Recovery codes are single-use backup credentials that let someone log in when their normal second factor — an authenticator app, a security key, an SMS code — is unavailable. When a user enables two-factor authentication, the service typically hands them a set of ten codes to print or save in a password manager. If they lose their phone, one of those codes gets them back in. This tool generates a batch of cryptographically random codes in the familiar xxxx-xxxx style used by GitHub, Google, and similar services, entirely in your browser.
How it works
Each code is built from secure random bytes, then mapped onto a clear, unambiguous character set:
- Draw random values from
crypto.getRandomValues— the browser’s cryptographically secure RNG. - Map each value onto an alphabet that omits visually confusing characters (no
0/Oor1/l/I) to reduce transcription errors. - Insert a hyphen at the chosen group size to make the code readable, producing forms like
a8k3f-2m9qz.
Because each code is generated independently from secure randomness, knowing one code tells an attacker nothing about the others.
Storage and lifecycle
- On the server, store each code hashed with a slow password hash and a per-code salt — never in plain text. Mark a code as consumed the moment it is redeemed.

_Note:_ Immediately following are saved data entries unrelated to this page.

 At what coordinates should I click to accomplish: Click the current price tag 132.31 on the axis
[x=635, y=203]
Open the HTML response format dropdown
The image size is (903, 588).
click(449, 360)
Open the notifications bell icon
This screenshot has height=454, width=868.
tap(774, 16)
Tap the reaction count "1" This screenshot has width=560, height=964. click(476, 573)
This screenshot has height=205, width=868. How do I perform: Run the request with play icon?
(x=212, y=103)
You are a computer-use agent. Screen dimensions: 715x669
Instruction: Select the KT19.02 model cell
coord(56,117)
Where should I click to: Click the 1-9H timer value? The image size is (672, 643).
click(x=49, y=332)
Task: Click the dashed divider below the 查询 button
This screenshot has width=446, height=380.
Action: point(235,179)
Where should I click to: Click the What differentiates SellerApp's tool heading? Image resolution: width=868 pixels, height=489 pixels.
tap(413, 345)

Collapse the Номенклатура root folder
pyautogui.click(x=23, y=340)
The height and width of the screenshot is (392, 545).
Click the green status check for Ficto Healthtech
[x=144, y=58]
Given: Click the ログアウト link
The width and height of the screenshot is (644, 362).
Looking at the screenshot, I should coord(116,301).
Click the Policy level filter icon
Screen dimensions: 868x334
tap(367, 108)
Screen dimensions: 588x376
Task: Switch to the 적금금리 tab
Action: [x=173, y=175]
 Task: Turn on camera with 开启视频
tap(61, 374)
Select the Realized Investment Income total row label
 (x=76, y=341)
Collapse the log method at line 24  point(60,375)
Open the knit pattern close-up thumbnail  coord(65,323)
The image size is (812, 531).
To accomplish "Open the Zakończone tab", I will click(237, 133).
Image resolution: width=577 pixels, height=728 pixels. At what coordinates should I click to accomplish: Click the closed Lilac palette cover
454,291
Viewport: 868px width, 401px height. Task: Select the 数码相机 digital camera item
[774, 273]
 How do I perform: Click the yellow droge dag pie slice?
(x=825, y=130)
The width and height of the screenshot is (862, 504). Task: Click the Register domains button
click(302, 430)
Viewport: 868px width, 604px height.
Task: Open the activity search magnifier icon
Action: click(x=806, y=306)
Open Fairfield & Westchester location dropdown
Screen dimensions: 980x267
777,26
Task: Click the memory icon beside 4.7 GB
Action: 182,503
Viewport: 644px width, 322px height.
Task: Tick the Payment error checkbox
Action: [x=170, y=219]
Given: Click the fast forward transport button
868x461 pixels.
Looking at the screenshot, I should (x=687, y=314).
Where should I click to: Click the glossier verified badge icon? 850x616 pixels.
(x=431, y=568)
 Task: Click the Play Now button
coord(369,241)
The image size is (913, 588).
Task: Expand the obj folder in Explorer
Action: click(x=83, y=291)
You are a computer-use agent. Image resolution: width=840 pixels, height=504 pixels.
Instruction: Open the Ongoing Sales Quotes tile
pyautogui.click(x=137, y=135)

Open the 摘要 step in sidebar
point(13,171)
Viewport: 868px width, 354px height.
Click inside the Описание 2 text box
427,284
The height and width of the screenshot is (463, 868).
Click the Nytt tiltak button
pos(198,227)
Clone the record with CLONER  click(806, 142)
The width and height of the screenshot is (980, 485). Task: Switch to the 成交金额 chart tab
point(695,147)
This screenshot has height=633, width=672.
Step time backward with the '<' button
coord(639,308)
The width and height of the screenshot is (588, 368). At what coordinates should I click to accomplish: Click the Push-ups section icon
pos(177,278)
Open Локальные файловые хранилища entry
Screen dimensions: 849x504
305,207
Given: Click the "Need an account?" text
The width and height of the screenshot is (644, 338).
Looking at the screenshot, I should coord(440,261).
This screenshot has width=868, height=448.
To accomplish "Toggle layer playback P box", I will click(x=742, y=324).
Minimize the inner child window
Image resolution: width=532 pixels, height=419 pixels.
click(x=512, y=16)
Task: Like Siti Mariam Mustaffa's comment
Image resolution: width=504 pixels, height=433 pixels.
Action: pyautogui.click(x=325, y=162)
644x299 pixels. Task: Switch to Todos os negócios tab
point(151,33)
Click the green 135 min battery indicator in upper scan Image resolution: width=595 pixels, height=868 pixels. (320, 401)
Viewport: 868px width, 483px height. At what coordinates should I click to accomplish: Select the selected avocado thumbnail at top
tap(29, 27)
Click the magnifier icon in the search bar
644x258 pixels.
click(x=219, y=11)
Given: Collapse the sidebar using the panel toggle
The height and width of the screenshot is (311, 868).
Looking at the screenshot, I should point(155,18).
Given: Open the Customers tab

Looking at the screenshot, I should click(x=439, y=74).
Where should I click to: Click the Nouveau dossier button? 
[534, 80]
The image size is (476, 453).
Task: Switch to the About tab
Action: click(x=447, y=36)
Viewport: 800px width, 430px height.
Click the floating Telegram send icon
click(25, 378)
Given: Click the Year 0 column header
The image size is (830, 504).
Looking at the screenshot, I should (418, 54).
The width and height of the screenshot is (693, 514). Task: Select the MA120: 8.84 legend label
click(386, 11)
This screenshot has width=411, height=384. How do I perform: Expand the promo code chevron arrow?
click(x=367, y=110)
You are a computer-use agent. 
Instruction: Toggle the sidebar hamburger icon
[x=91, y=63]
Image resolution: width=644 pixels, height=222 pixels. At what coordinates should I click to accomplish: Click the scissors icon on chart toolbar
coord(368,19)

- On the user side, codes belong somewhere reachable without the primary device: a password manager, a printed sheet in a safe, or an encrypted note.
- Treat the set as single-use: each code authenticates exactly one login. Prompt the user to regenerate a fresh set when most are spent.
Everything here runs locally, so generated codes never touch a network — copy them straight into your enrollment flow or test fixtures.